There are a half dozen genuine Patsy’s pizzerias in Manhattan (and plenty of counterfeits everywhere). In his book Pizza: A Slice of Heaven, Ed Levine reported that all but one of the real Patsy’s cook with a coal oven. On the Upper West Side with time for a single, quick meal, and, as always, hungering for something unique to where I am, I realize I am only a couple of blocks away from the Patsy’s on 74th Street. My home town in South Carolina has one and only one pizzeria formally sanctioned by Italy’s Vera Pizza Napoletana, so Patsy’s is irresistible.
In fact, Patsy’s pizza is not VPN perfect. It is too large, the ingredients are too diverse, and the crust is too muscular to earn official approval from the Holy See of Italian pizza. But that’s just fine. To be honest, as much as I like genuine Neapolitan pies, I prefer the bastard versions that have evolved in eastern American cities that have significant Italian-ancestored populations.

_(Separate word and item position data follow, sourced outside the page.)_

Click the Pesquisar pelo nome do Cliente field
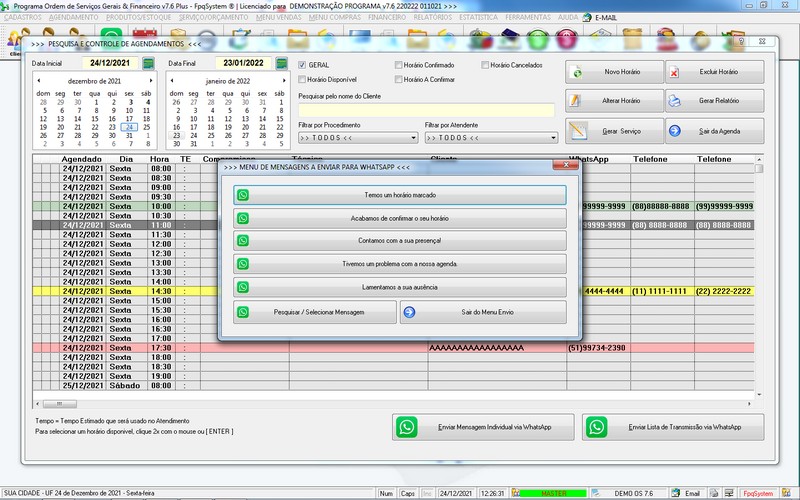The image size is (800, 500). (427, 110)
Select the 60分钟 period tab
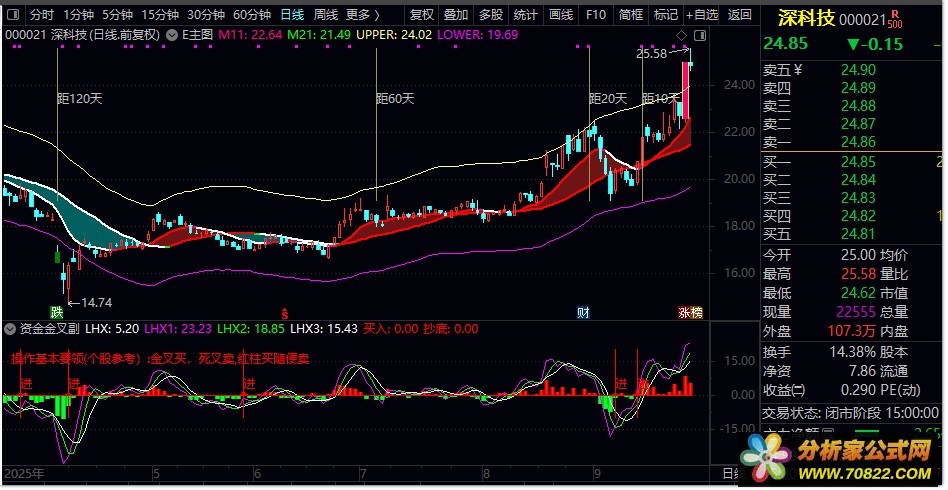This screenshot has width=948, height=490. click(x=252, y=15)
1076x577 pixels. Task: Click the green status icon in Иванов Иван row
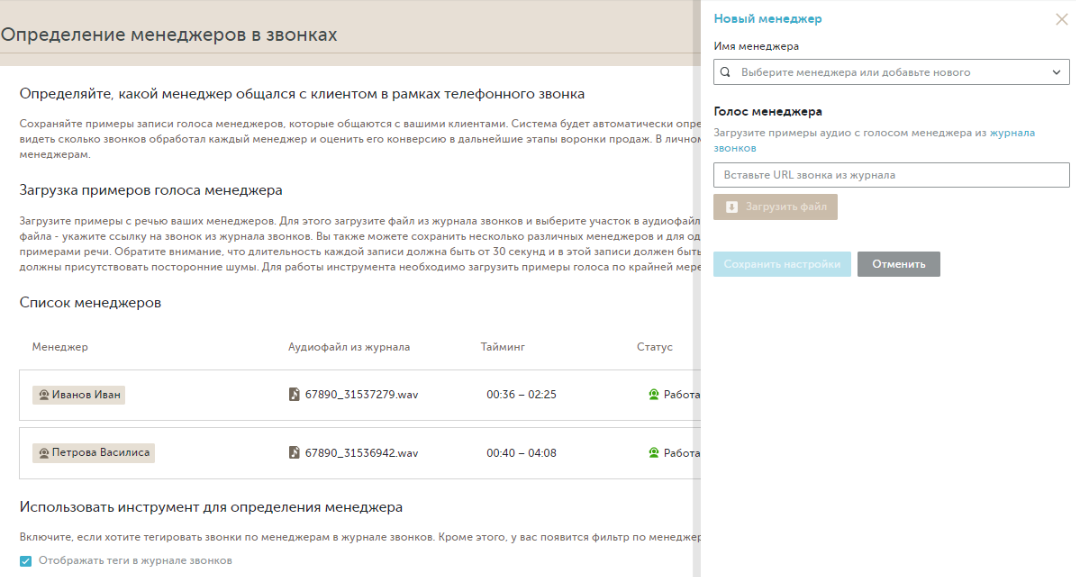coord(654,395)
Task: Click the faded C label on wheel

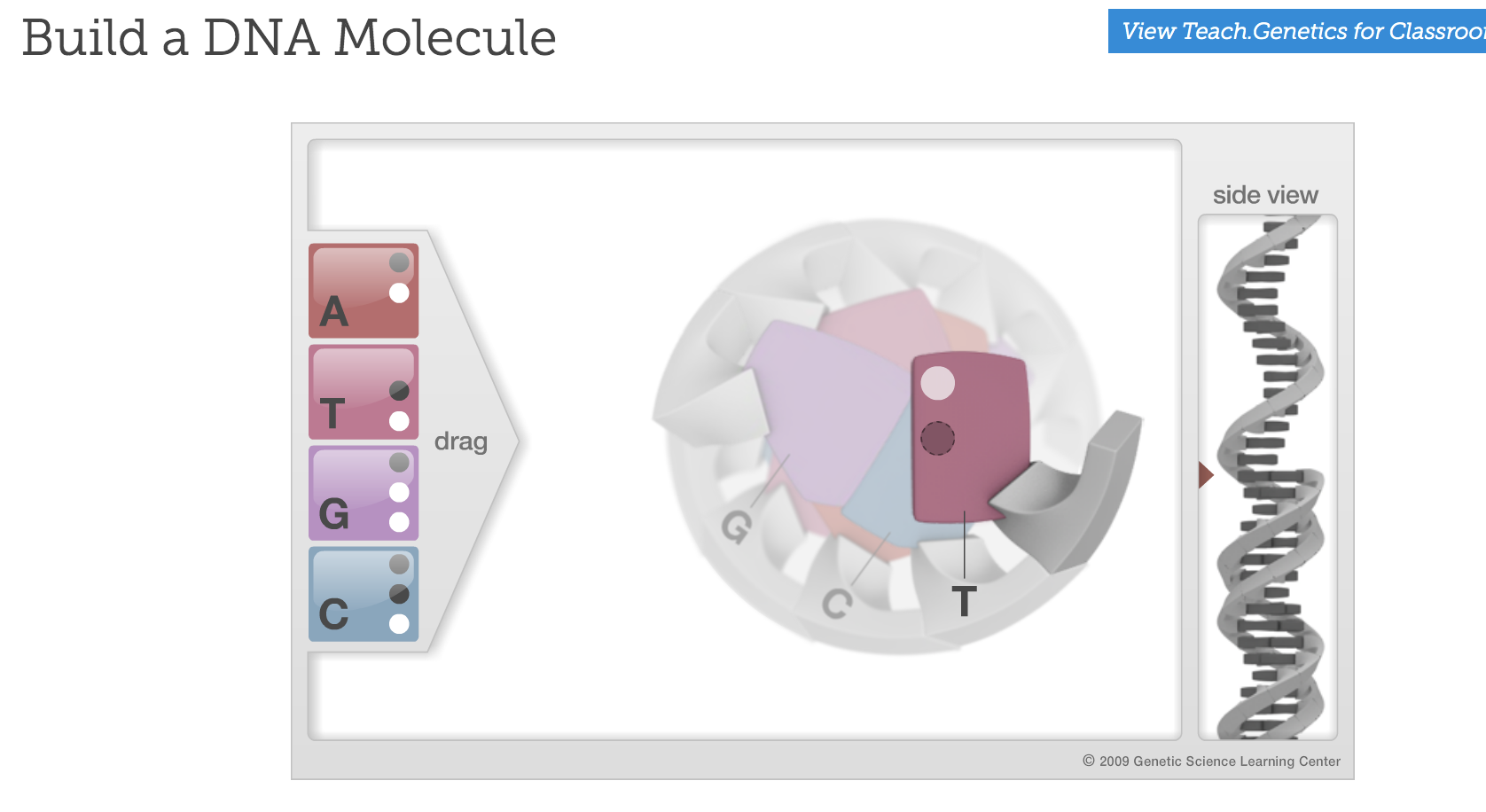Action: [836, 604]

All of which brings me to the fine pizza served at the 74th Street Patsy’s. The crust has a nice easy chew with crisp edges and a few spots of char. The cheese is rich and buttery. The pepperoni is extraordinarily peppery. The red and green roasted peppers are a significant vegetable presence. Large, whole leaves of fresh basil add a big green flavor note. The sum of the parts is a genuine taste of New York that outlasts and transcends all the fleeting culinary trends that constantly blow through town.

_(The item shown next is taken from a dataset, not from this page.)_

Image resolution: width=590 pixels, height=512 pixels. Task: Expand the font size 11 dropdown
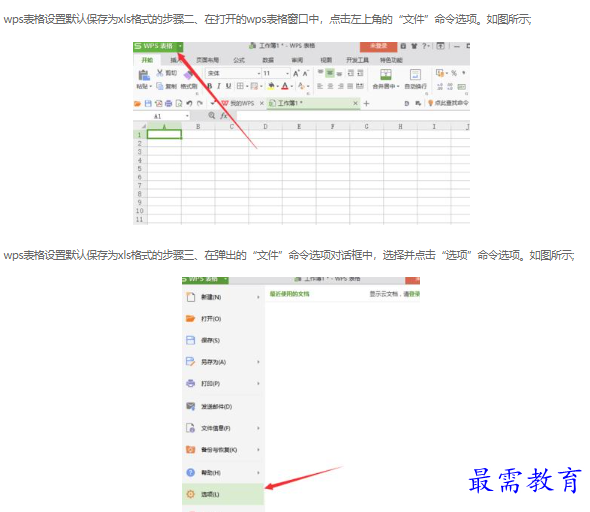(287, 73)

This is not the best pizza on earth (that honor would go to one of my beloved pizzerias in New Haven), and the point of the slice tends to droop from the weight of what’s on top, but still, to these hungry eyes, it’s a beauty. Anyone wanting a true taste of the American northeast (more than of Italy) needs to visit one of the region’s excellent Italian-American pizzerias. In Manhattan, Patsy’s is where it’s at.